Warren Buffett bought his first shares of GEICO sometime in the late 1970s. His average cost was $6.67/share. Seven years later, the company generated about $9/share in after-tax operating profit. Buffett, in other words, bought GEICO for less than 1x earnings seven years out. The underlying business is one of the best business franchises in history. The investment goes down as one of the best investments of all time.
There are two sides to every blockbuster investment: the enlightened investor that sees the opportunity and the poor slob that sells it to him.
When Buffett bought his shares of GEICO in the 1970s, he quite literally swiped value from the seller. Value shifted from the seller to the buyer the moment Buffett bought the stock.

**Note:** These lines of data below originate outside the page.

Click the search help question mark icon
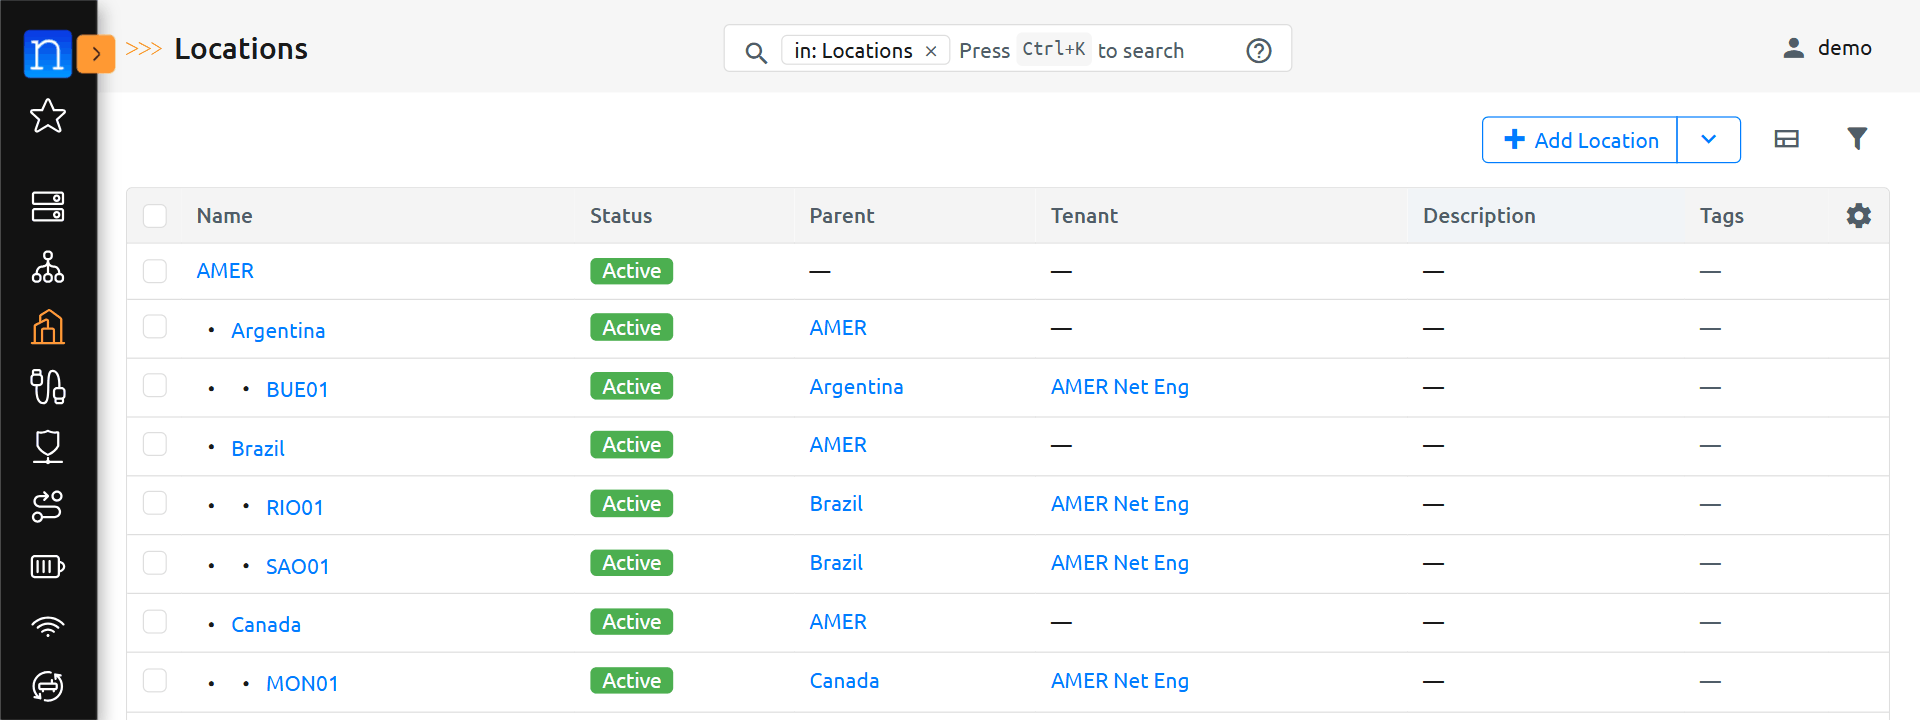The width and height of the screenshot is (1920, 720). tap(1259, 51)
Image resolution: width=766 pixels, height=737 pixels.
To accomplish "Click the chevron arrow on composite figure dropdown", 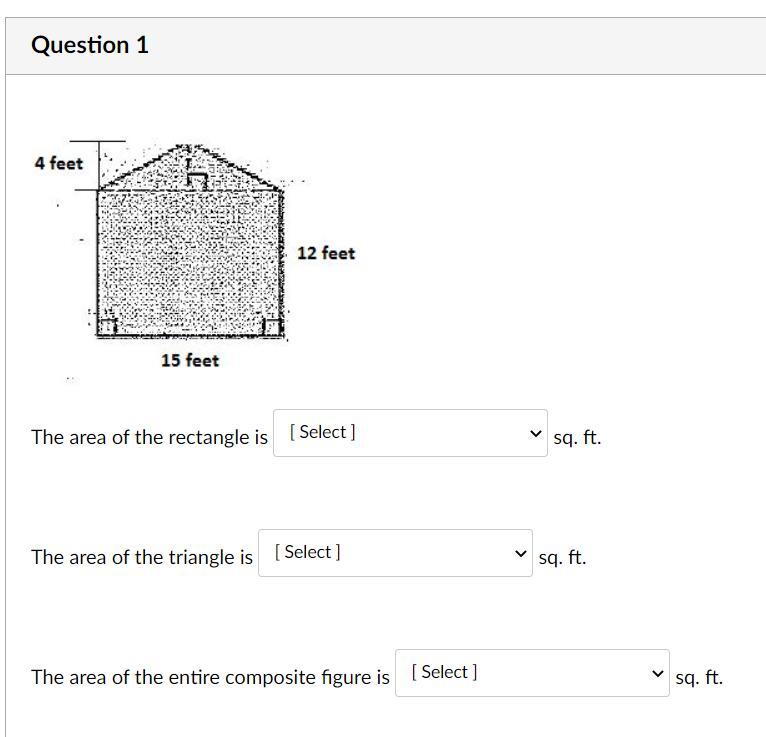I will pos(658,674).
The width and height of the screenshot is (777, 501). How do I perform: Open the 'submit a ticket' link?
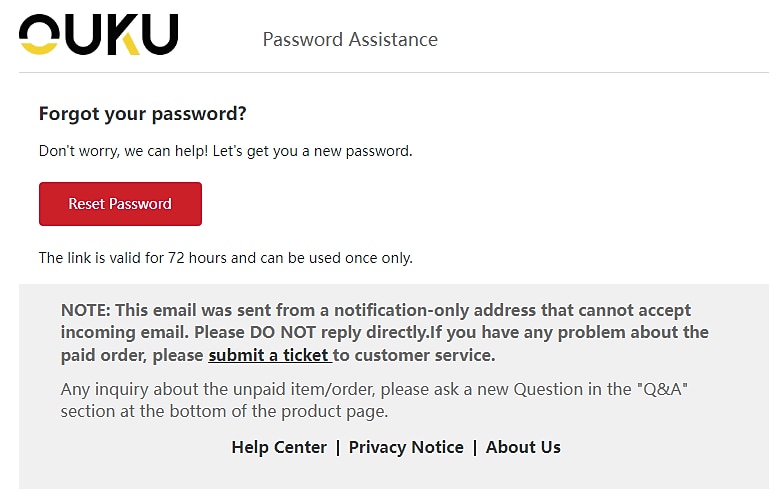(269, 355)
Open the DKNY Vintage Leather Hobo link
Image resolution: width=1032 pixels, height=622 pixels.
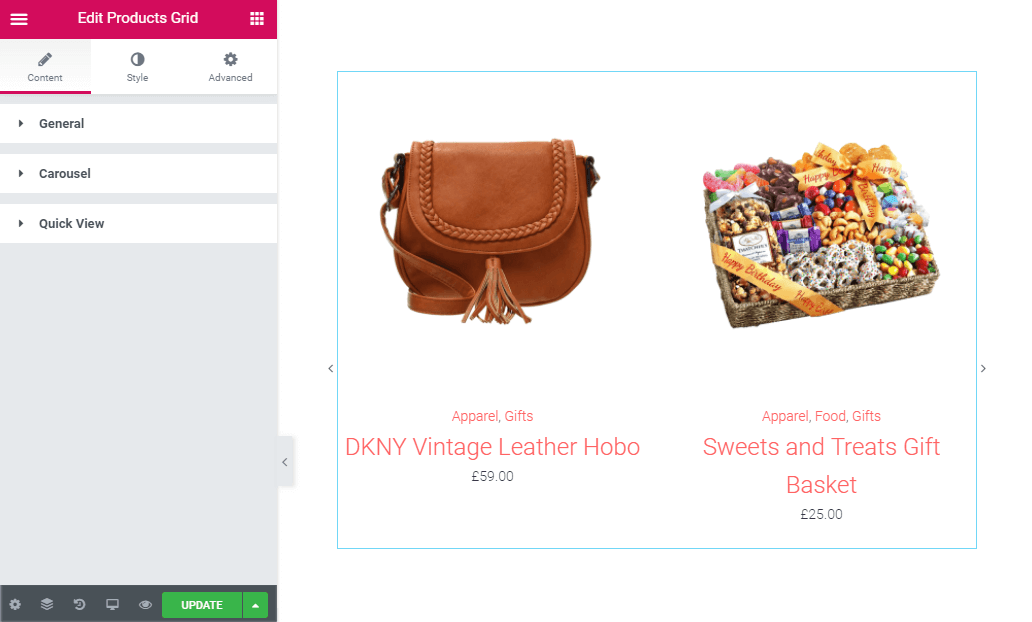pos(492,447)
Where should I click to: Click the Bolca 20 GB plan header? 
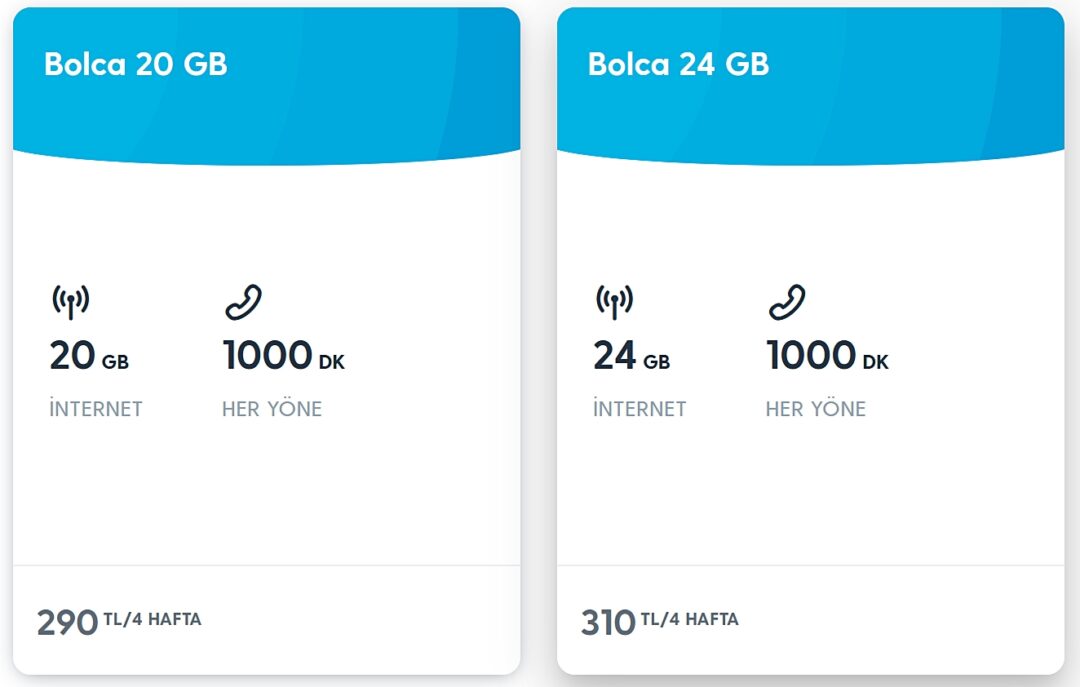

A broad and diversified portfolio of equities held over very long periods of time - that is, through multiple stock market cycles - compounds at about 10%. The 10% average long-term return for equities is just that: an average. A distribution of actual returns for individual investors exists around the 10% average. Some investors will experience returns above the average and some investors will experience returns below the average.
The distribution of returns above and below the average is a zero-sum game. That is, what one person wins another person loses. If one investor achieves a return above the 10% average, another investor must achieve a return below the average.

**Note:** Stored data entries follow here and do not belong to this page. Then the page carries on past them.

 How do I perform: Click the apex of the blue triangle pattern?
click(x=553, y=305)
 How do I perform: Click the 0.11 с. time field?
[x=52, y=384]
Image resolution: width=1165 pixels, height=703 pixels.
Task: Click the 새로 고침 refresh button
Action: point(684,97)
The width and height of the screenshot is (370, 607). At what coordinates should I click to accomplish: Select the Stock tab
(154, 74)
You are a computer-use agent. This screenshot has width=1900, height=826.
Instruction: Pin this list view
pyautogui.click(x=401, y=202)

The dispersion of returns around the long-term average is set in motion every time a mispriced security changes hands.
Many trades are done at prices within the range of fair value. Not much value changes hands with those.
Other trades are done at prices outside the range of fair value, some higher than the range and others lower. It is those trades done at prices outside the range of fair value where value shifts from one participant in the trade to the other.
For trades done at prices far below the range of fair value – like Buffett’s GEICO trades in the 1970s – value moves from the seller to the buyer. For trades done at prices far above the range of fair value, value moves from buyer to seller.
Some asset managers are consistently on the wrong side of most trades, buying overvalued stocks and selling undervalued stocks. They don’t last long.
Most asset managers flip back and forth. At times they buy overvalued stocks and sell undervalued stocks and at other times buy undervalued stocks and sell overvalued stocks. The value they give away with the former offsets the value they give up with the latter. Reams of asset managers with average or below average performance fall in this category. Performance is a crap shoot for them. Sometimes they win. Sometimes they lose. Their long-term return relative to the averages boils down to luck, both good and bad.
Then there are the asset managers who somehow find a way to buy under-valued stocks and sell over-valued stocks more frequently than the reverse. No one bats a thousand in the asset management business, but there are those managers that over long periods of time swipe more value than they give up. Those are the managers that put together superior and enviable long-term records.
Buffett set himself up for good long-term returns the moment he bought GEICO at a steep discount to value. The seller meanwhile, remains a faceless counterparty to the trade, one that most likely was relegated to the long list of underperforming managers that find themselves on the wrong side of too many trades. The seller didn’t really understand the investment. Buffett, in the end, knew the investment far better than his counterparty.
Managers that put together superior track records, as a rule, are aware of who might be taking the other side of their trade and, importantly, why they might be either selling or buying at prices outside the range of fair value. Good investors work every day to ensure they understand the investment better than their counterparty. Only then can they be sure they are swiping more value than is being swiped from them.
It is shocking how few asset managers view the asset management business as a competitive zero-sum game. The ones that don’t, generally fall into one of the first two categories of managers just described. They either don’t last long or they limp along with below-average performances that don’t justify the fees they charge.
Under-performing managers typically don’t see the zero-sum-game aspect of the asset management business; they blindly let more enlightened investors swipe value from them. They are sadly unaware it is even happening. Without even knowing it, they get outmaneuvered.
At KP7, we do our best to make sure we are on the right side of more than our fair share of trades. We study our competition. We try to know our investments better than the person taking the other side of our trade. We do all we can to swipe value and make sure our competition are the ones being outmaneuvered.